Mode La success story de la marque de collants Marie-Antoilette

Valérie Moënne présente sa nouvelle collection "Rockabilly", passage Thiaffait. Photo Le Progrès  / Marie-Christine PARRA
Valérie Moënne présente sa nouvelle collection "Rockabilly", passage Thiaffait. Photo Le Progrès / Marie-Christine PARRA
Le collant Marie Antoilette allie l’éthique d’une fabrication française à l’originalité.  Photo DR
Le collant Marie Antoilette allie l’éthique d’une fabrication française à l’originalité. Photo DR
Valérie Moënne présente sa nouvelle collection "Rockabilly", passage Thiaffait. Photo Le Progrès  / Marie-Christine PARRA Le collant Marie Antoilette allie l’éthique d’une fabrication française à l’originalité.  Photo DR

Romantique, sensuel, sexy, coloré, le collant devient rock’n’roll ce printemps avec la nouvelle collection. Marie-Antoilette crée aussi robes, kimonos et coussins dans le même esprit.

«Le collant noir, je peux plus ! » C’est presque un cri du cœur. Celui poussé par Valérie Moënne, créatrice lyonnaise de la marque Marie Antoilette, rencontrée à l’heure du thé au village des créateurs, passage Thiaffait. Son entreprise de collants fantaisie, une affaire familiale lancée en octobre 2011, a le vent en poupe. Comme sa créatrice férue de navigation, une Lyonnaise venue du film d’animation et qui possède tout un univers créatif puisé au fil de ses expériences artistiques dans le monde du spectacle et de l’édition musicale.

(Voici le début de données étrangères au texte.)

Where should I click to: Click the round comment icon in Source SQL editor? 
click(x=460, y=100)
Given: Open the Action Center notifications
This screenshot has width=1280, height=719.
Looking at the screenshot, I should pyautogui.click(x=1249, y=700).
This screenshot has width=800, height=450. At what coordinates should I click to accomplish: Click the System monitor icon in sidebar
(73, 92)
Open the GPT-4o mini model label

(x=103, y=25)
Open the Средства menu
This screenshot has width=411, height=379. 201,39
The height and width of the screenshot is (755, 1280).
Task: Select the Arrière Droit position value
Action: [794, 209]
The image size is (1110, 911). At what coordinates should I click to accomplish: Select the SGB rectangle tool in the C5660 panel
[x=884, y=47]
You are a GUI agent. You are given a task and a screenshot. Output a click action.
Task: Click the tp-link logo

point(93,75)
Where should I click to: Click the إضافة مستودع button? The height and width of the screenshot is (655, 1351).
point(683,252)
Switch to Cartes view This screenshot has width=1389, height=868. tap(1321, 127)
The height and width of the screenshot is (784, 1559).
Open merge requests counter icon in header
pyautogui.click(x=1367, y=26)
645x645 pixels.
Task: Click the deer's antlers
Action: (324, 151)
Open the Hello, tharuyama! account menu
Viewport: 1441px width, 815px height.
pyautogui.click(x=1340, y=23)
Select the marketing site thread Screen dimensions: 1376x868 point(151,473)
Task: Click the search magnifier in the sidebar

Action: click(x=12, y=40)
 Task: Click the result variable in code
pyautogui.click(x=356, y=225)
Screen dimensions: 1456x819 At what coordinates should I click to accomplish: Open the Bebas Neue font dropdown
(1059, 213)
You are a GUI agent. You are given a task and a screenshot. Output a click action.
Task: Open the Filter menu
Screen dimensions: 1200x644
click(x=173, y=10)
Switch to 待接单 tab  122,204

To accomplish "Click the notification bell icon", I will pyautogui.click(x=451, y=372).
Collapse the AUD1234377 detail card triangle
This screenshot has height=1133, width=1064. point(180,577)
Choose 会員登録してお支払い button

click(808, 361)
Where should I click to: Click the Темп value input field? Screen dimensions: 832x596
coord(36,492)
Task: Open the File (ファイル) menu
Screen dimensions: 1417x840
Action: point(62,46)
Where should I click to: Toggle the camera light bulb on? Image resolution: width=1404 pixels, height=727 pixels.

“Rockabilly”, la nouvelle collection

Mais, les collants Marie Antoilette ont gagné le corps des femmes en France et à l’étranger. Les Belges en raffolent, les Hollandaises aussi et les Japonaises s’y mettent. Plus réservée, la Lyonnaise n’est pas -encore- une « Marie-Antoilette », se désole Valérie. Dommage, car chez Marie-Antoilette, les jambes des femmes se jouent des couleurs et des motifs au fil de leurs émotions. Après la collection Guimet en hommage à l’aventurier inventeur du bleu Guimet, Valérie revient sur Lyon avec une collection pleine de peps appelée « Rockabilly ». Les motifs marquent les esprits et le style s’affirme. Être une femme Marie-Antoilette n’est plus réservé seulement aux jambes des femmes. Et, ça, c’est une bonne nouvelle. La marque lyonnaise se diversifie et lance des kimonos, robes et coussins, foulards de la même veine.

Une fabrication française

Le plus de la marque ? La fabrication est 100 % française. Les collants sortent des usines de Fleurieu-sur-Saône et font vivre une soixantaine de personnes. Preuve qu’on peut se la jouer rock’n’roll et avoir des valeurs. Valérie a soigné la technique adaptant le motif à la morphologie des femmes. « Ce collant est fait pour raconter autre chose de la femme… Se retrouver sur un autre territoire de séduction. Retrouver une forme de liberté qu’on avait perdue jusque-là… »

Dessine-moi un collant

Mercredi 27 mars, 14 heures, Valérie Moenne, créatrice de la marque Marie-Antoilette s’installe au Passage Thiaffait (Lyon 1er ) pour une opération Moulinette. Les clientes expriment leurs souhaits et Valérie met en images le collant désiré. Une surprise attend les femmes qui porteront un collant de la marque.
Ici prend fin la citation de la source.